The Lockheed Martin F-35 Lightning II is an American family of single-seat, single-engine, all-weather stealth multirole combat aircraft that is intended to perform both air superiority and strike missions. It is also able to provide electronic warfare and intelligence, surveillance, and reconnaissance capabilities. The aircraft has three main variants: the conventional takeoff and landing F-35A (CTOL), the short take-off and vertical-landing F-35B (STOVL), and the carrier-based F-35C (CV/CATOBAR).
It is operated by multiple militaries around the world, including all NATO members plus South Korea, Singapore, Japan, Israel, Australia and UAE.
The F-35’s advanced sensor package gathers and distributes more information than any fighter in history, giving operators a decisive advantage over all adversaries.
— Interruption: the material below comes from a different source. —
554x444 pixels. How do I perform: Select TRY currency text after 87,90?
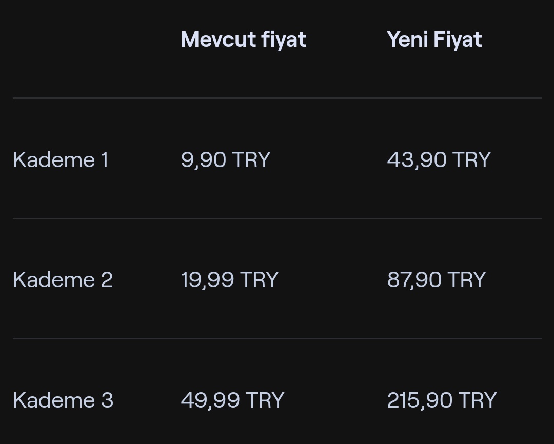click(467, 280)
Its tremendous processing power, open architecture, sophisticated sensors, information fusion and flexible communication links make the F-35 an indispensable tool in future homeland defense, joint and coalition irregular warfare, and major combat operations.
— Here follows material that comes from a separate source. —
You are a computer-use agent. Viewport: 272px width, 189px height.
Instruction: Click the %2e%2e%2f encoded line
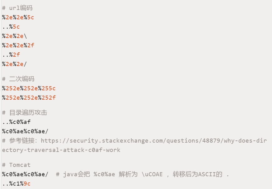[18, 45]
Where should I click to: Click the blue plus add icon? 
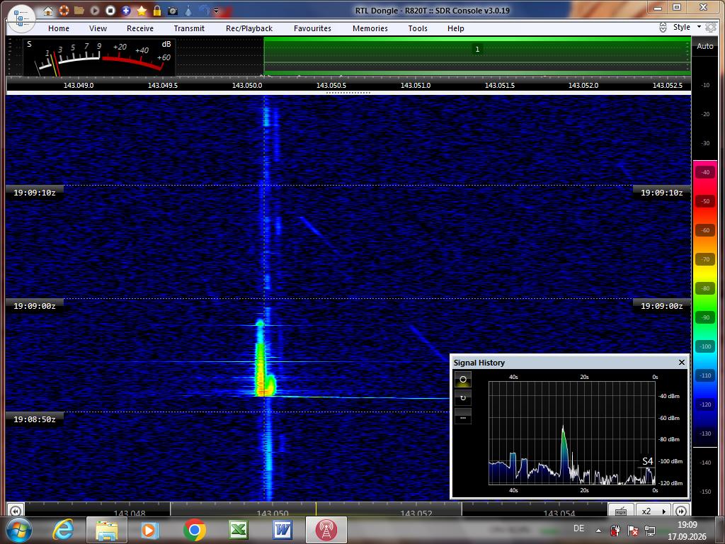(x=126, y=10)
The F-35’s aligned edges, reduced engine signature, internal carriage of weapons and fuel and embedded sensors all contribute to its unique stealth performance. Its power source, the Pratt & Whitney F135 is the most powerful fighter engine in the world. With a top speed of Mach 1.6, the F-35 is a long range, supersonic fighter, even with a full complement of internal weapons and fuel. The F-35 has the ability to carry weapons internally in stealth configuration, or externally in permissive environments with greater than 18,000 pounds of total ordnance. It is also equipped with advanced electronic warfare capabilities allowing it to locate/track enemy forces, jam radars and disrupt attacks.
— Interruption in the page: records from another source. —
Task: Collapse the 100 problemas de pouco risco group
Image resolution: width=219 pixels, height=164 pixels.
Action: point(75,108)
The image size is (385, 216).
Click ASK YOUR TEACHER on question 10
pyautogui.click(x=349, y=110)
The technological advancement extends even to the pilot’s helmet as the F-35 Helmet is one of the most advanced pieces of technology on the planet. The information a pilot needs to complete any mission – airspeed, heading, altitude, targeting information and warnings — is projected on the helmet’s visor, rather than on a traditional Heads-up Display. This approach greatly reduces the pilot’s workload and increases responsiveness.